*** Dataset records ***

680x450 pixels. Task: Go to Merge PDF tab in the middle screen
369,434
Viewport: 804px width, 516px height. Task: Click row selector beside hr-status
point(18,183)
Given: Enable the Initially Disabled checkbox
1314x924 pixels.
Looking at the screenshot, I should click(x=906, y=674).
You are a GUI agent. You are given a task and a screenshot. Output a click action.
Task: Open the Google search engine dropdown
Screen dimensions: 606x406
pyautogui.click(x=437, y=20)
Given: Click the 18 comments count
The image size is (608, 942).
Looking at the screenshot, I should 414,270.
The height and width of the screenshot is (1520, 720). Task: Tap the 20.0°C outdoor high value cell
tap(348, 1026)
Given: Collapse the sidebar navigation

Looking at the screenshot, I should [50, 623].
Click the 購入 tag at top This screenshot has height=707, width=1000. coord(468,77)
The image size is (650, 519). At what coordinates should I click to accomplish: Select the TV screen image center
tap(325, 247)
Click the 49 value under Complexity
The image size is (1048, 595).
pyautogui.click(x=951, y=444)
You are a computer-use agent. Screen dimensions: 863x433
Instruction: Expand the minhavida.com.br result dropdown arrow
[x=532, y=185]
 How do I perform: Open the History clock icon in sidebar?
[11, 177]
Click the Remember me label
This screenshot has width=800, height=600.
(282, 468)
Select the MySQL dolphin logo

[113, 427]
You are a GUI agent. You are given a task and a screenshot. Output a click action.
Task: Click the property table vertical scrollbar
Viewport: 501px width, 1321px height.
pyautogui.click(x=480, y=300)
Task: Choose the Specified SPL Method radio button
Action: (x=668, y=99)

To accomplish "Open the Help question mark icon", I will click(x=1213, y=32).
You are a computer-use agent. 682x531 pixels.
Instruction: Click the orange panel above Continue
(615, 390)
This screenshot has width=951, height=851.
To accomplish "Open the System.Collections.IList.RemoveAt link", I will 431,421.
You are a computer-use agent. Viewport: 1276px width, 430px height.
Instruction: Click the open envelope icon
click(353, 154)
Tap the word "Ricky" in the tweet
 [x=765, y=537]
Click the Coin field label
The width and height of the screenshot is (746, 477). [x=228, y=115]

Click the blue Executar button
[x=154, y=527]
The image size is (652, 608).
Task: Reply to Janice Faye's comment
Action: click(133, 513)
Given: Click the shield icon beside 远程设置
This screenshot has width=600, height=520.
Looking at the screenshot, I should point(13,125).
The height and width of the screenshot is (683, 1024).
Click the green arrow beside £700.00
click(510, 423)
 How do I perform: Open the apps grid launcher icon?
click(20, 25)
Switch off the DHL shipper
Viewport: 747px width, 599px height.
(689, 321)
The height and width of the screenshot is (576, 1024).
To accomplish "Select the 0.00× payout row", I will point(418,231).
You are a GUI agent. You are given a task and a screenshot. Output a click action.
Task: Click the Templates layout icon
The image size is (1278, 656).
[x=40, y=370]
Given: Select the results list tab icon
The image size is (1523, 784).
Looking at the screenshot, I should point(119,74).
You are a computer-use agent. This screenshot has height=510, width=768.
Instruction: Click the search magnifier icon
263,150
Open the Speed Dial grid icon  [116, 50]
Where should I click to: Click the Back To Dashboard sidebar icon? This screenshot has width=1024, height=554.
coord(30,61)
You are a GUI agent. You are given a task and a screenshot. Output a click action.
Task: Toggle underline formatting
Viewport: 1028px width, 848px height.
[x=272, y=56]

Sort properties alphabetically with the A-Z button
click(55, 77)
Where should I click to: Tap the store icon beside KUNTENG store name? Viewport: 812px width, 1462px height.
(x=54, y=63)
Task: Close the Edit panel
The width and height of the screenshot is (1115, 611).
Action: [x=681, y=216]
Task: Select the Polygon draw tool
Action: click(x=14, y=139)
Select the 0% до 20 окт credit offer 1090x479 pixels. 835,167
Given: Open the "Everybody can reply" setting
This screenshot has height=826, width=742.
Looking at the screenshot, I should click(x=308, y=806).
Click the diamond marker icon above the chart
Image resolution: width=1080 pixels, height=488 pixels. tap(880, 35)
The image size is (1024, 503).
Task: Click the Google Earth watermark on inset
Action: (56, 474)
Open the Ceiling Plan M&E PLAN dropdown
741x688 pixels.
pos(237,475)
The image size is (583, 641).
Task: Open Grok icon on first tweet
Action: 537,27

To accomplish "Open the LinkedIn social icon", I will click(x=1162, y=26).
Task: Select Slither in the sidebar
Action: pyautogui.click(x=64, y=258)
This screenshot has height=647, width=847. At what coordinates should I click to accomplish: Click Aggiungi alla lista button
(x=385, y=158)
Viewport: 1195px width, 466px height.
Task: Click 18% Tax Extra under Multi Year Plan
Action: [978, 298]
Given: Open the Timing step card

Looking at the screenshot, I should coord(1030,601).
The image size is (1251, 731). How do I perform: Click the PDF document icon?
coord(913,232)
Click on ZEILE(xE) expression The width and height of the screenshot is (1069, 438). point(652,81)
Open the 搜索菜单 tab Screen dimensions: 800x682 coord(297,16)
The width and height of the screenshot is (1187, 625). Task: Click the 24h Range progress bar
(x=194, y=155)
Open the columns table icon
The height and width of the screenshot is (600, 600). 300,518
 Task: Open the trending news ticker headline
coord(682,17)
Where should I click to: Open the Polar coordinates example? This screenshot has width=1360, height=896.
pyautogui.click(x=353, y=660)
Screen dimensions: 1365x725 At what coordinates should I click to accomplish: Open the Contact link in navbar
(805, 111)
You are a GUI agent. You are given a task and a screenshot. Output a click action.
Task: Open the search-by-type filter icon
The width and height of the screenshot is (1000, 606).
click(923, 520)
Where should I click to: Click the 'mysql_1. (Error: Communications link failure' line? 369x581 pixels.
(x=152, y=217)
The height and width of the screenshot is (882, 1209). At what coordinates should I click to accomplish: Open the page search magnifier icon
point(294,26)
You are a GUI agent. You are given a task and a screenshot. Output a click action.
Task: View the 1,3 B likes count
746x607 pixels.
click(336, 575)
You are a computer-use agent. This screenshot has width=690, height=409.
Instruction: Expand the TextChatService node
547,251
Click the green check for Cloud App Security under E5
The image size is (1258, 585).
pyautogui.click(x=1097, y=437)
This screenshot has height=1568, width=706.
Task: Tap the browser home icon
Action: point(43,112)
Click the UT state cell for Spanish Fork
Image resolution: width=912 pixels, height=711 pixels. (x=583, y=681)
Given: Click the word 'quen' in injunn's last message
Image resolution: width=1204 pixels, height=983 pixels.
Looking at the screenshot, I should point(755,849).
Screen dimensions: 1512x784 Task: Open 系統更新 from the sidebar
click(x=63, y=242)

*** End of Dataset records ***

## Task details
Set down exactly the lines of the data above, beginning with the line that has "Task: Toggle underline formatting" and ending with the line that has "Task: Close the Edit panel", and no others.

## Exercise output
Task: Toggle underline formatting
Viewport: 1028px width, 848px height.
[x=272, y=56]

Sort properties alphabetically with the A-Z button
click(55, 77)
Where should I click to: Tap the store icon beside KUNTENG store name? Viewport: 812px width, 1462px height.
(x=54, y=63)
Task: Close the Edit panel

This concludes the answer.